Riley shivered a little feeling the unexpected chill in the air and didn’t object when he slid the jacket he’d been carrying over her shoulders. It smelled like leather and soap and Sam.

Riley thought about her response as she let him hail a cab, noting how different it was from her last date, in which her companion had cowered under an awning while she’d stood in the rain.

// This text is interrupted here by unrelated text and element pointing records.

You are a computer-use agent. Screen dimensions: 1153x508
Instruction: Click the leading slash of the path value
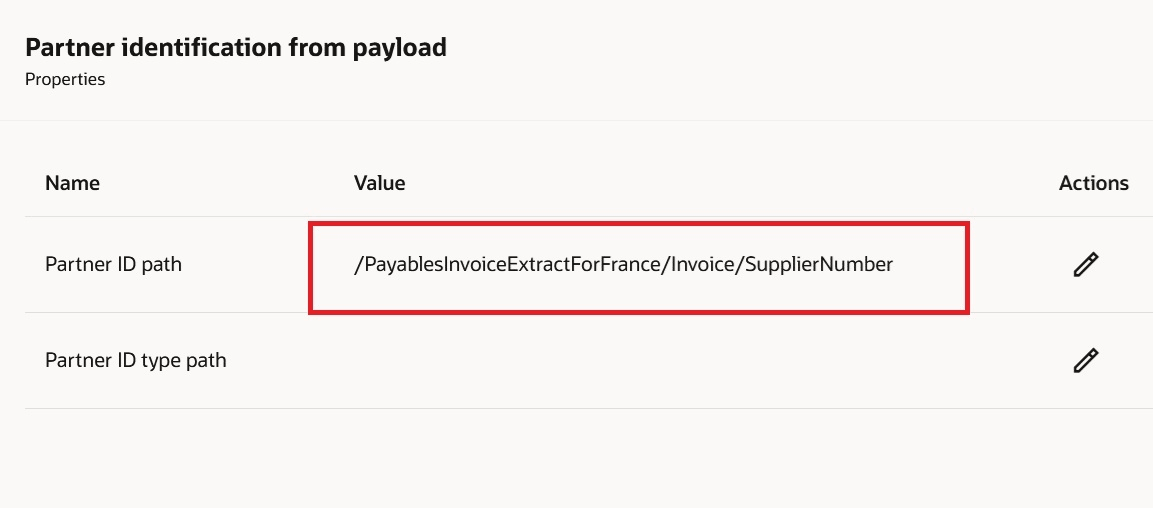[x=359, y=264]
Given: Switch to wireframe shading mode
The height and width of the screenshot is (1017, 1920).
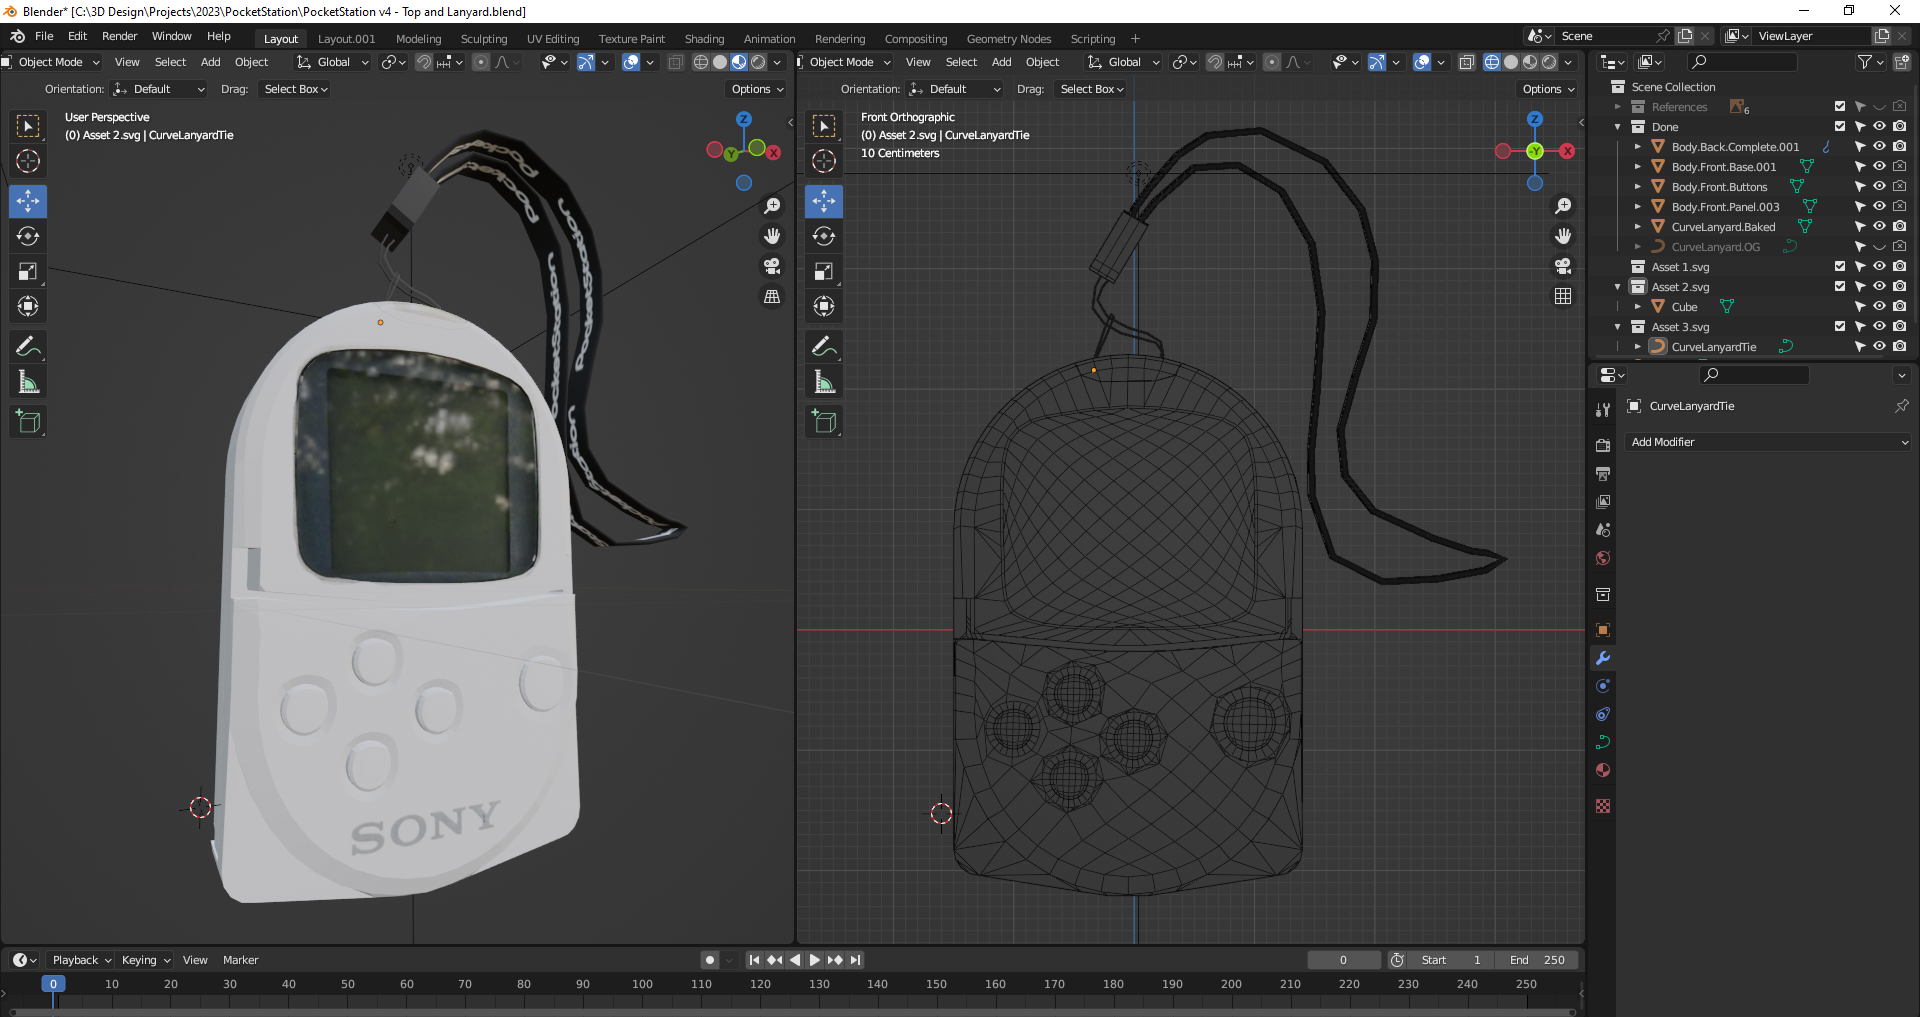Looking at the screenshot, I should 702,62.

“Let’s just say I had a moment of weakness,” she said as he held open the taxi door for her. “I thought you were more than merely tolerable to look at.”

He slid into the cab next to her. For a second Riley considered sitting in the middle of the seat just to feel him against her, but she didn’t want to risk putting him on edge. Not when he seemed relaxed around her for the first time in weeks. Actually, make that years. Hell, had they ever been relaxed around each other? Truly?